After the meeting, Mr Murdoch senior was in equally intransigent mood. If he had one criticism of James's predecessors as chief executive, it was that they spent too much time going round the City talking to shareholders and not enough of it running the company. Yet beneath the bombast, Mr Murdoch seemed rattled. In the melange afterwards, he was heard to remark to his wife that the behaviour of some shareholders had been "bloody insulting". Some of them were "seriously nasty... They were saying we are thieves". Victims of his popular newspapers will know the feeling.

Personally, I left the meeting not knowing whether we had just witnessed a step change in shareholder activism or another example of lily livered City institutions jumping on high horses and then failing to ram home the charge. The size of the protest vote by institutional investors was virtually unprecedented for a FTSE100 company, as was the noise it generated.

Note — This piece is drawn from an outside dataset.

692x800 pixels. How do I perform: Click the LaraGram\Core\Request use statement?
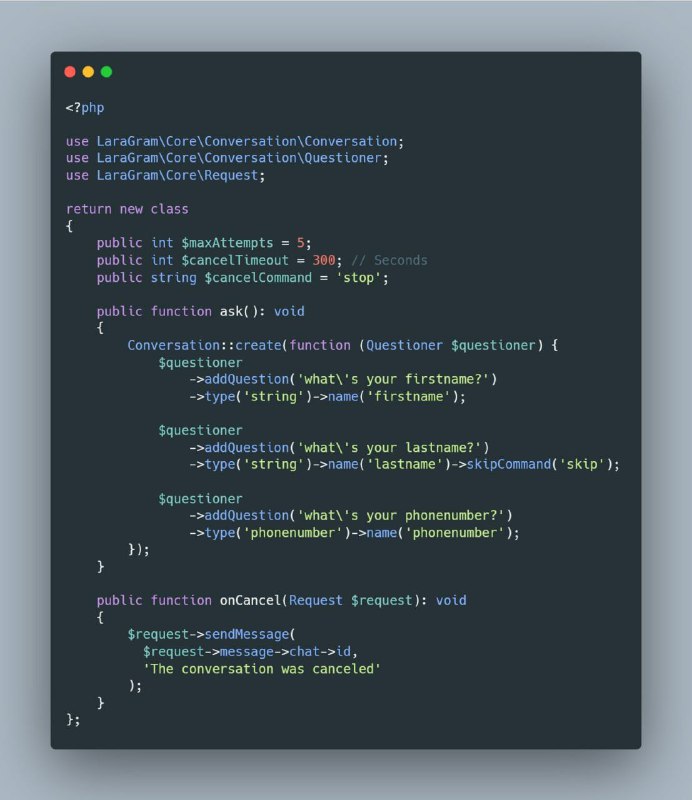pos(165,176)
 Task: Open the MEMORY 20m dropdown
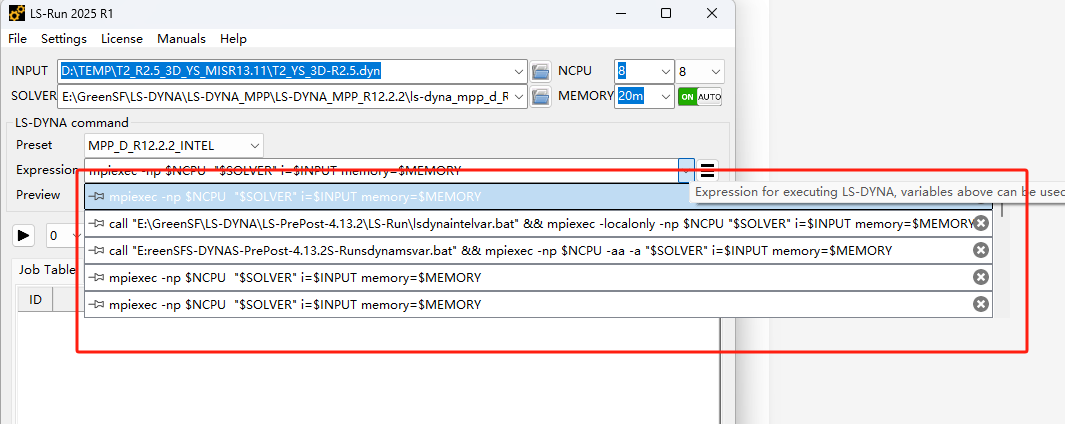pyautogui.click(x=666, y=96)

The representatives of five leading institutional shareholders - the Universities Superannuation Fund, Calpers, Morley Asset Management, Deutsche Asset Management, and Legal & General - spoke out against Sky's supposed failings in corporate governance, and the vote on two of the resolutions - the remuneration report and the re-election of Lord St John of Fawsley - was overwhelmingly against the board once News Corp's 35.4 per cent stake is stripped. That shareholding ensured the outcome was never in any doubt, but it is none the less rare to the point of being virtually unheard of for so many big City names to stand up and be counted.

Even Mr Murdoch, who is too long in the tooth and secure in his achievements to care what the City thinks of him, is going to have to take notice. Yesterday's promise to set up a couple of committees to examine Sky's compliance with corporate governance codes and remuneration policies falls a long way short of the required reform. That said, when it came to the really important issue, the appointment by Mr Murdoch of his 30-year-old son to the post of chief executive, the institutions pulled their punches. Less than 25 per cent of the vote was cast against James Murdoch. He would have survived even without the support of the News Corps stake. Instead, the City's anger was taken out on poor old Lord St John of Fawsley, whose only contribution to the meeting was to say he didn't so much care about being thought too long on the board to be independent, as that people kept getting his name wrong. So pay attention, Rupert and anyone else who falls into the trap. It's Lord St John, not Lord Fawsley.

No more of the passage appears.